**What is asked**
Resume the forum thread about stacking plates for restaurant staff, continuing from the point where it stops.

**Given passage**
My cutlery at 5 o'clock, napkin on bread plate (often where it originated from), no stacking (except possibly for incidental little plates/bowls like for a sauce or olives), leave in front of me but pushed towards the centre a bit, with share plates pushed towards the edge of the table to signify its empty and needs removing.  I thank everyone for everything and always try to make pleasantries with the staff, and smile a lot, unless they have already proved really incompetent or rude.  Annoys me (although only slightly) when patrons try stacking at my table unless we are trying to make more room for something, although I do understand it with little kids.  I will pass waitstaff empty plates to help them though but they should work out the best method for them and at some restaurants, it would be considered extremely poor taste for either the waitstaff or the patron to stack the plates, and not just silver service establishments.


----------



## lyndalou (Feb 13, 2008)

I don't scrape and stack. I do say thank you, and I do not put my napkin on top of the plate.


----------



## Uncle Bob (Feb 13, 2008)

Last night we ate out to celebrate my daughter's birthday/Valentines. The only thing we stacked were some small B&B plates. We were seated at a 4-Top and the server had plenty of room to bus the table after each course. We did move the bowl/plate etc. to the (each person's) corner of table to make it easier for the waiter.

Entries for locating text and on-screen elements

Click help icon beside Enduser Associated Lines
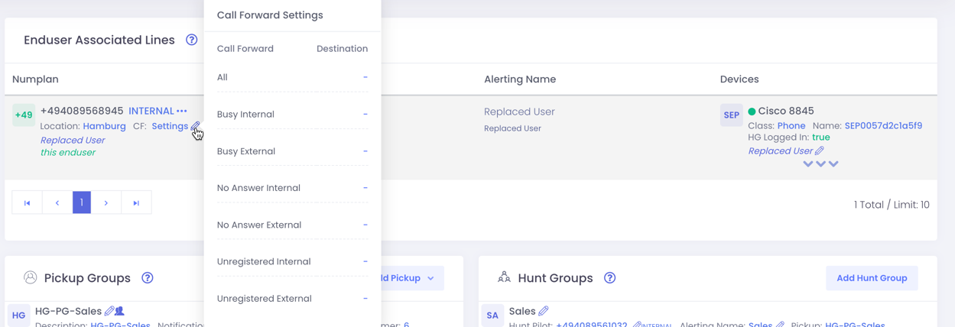This screenshot has width=955, height=327. 192,40
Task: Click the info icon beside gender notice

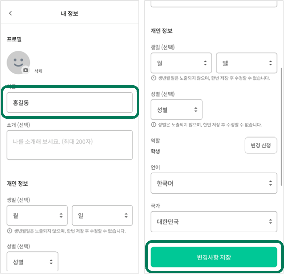Action: tap(153, 125)
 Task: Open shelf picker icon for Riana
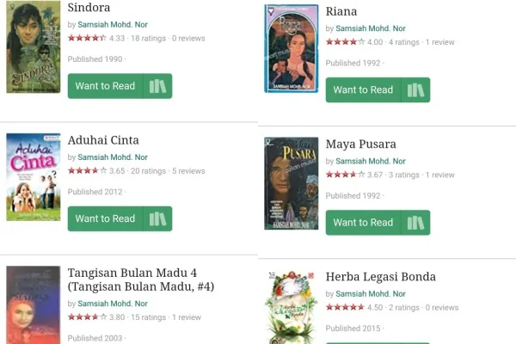click(x=415, y=89)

**Solved problem**
Last time out were seated in a two sided cubicle of sorts. (I hated it) In this situation the server/busser could not reach two people at the table. They had to hand the waiter everything, and the waiter had to hand them their courses. The only other recourse would have been the waiter laying his body across the table while reaching across/in front of the rest of us. (I'll never go back)

So my answer is, it depends on the situation as to how much help I give a server. In general I don't like "stacking" for the server. I prefer to just move the dish to side or corner of the table and let them do their job the way they were trained (?) to do.


----------



## pacanis (Feb 13, 2008)

Whether I'm eating at a cloth napkin or a paper napkin restaurant, I always leave the napkin on my lap until I stand up to leave.  I figure if it gets taken away with the plates, that's when I'll probably need it most....


----------



## Foodfiend (Feb 13, 2008)

My brother and I have always stacked our dishes to make it easier for our server when he/she came around.  They always appreciated it, just like our saying Thank You to our server when he/she brought something or did something (like refilling your tea or water glass), it made them feel like you really appreciated the work/effort to go the extra little mile (even knowing that was part of the service/job).  And I always leave a good tip for good service.  My parents are the same way.  They consider it common courtesy to be nice to your wait staff.


----------



## Constance (Feb 13, 2008)

gawillow said:


> Obviously, Emily Post never visited a small diner, or the South, where good manners means that you say "Thank You" for everything. Good service means treating your server as a person. He or she is not "invisible."



Obviously not. I was telling you what SHE said. I usually do say "Thank You". 

However, once the order is taken, a good server SHOULD be invisible. I do not go to a restaurant to visit with the employees, and I find an overly talkative server quite annoying, no matter where I am. A friendly, "Hello, and how are you today," is quite sufficient.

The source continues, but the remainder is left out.